### Extracted information
=== Section Start ===
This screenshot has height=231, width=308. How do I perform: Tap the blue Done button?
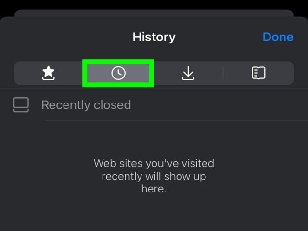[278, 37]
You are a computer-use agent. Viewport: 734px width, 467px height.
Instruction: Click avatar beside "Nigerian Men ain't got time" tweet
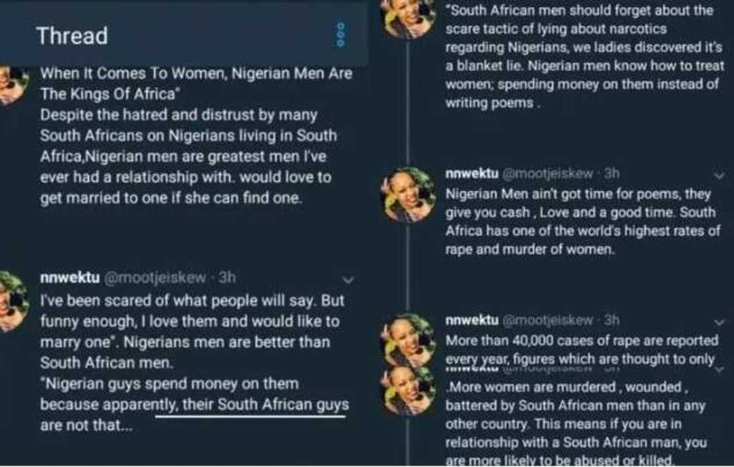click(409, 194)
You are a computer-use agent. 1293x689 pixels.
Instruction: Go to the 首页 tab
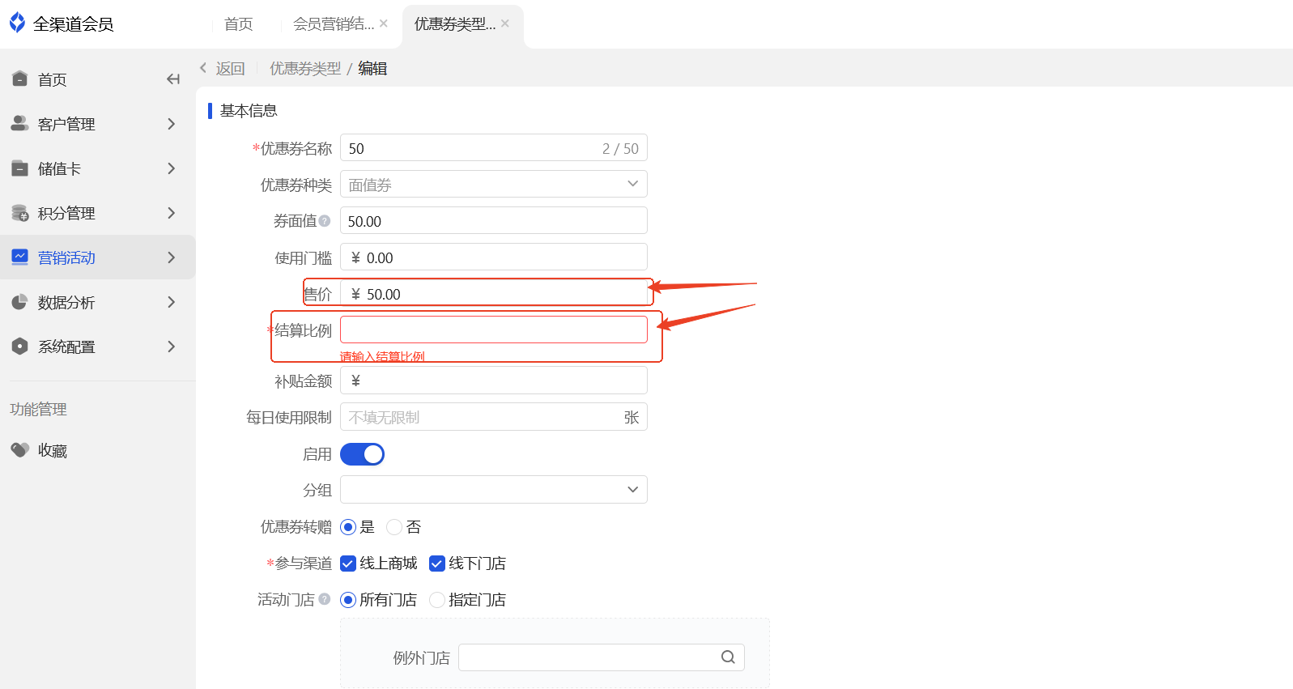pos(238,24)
=== Section End ===
### Assignment
Return all the records exactly, excluding images.

### Reply to the exercise
This screenshot has height=231, width=308. How do I perform: Tap the blue Done button?
[278, 37]
You are a computer-use agent. Viewport: 734px width, 467px height.
Instruction: Click avatar beside "Nigerian Men ain't got time" tweet
click(409, 194)
You are a computer-use agent. 1293x689 pixels.
Instruction: Go to the 首页 tab
pos(238,24)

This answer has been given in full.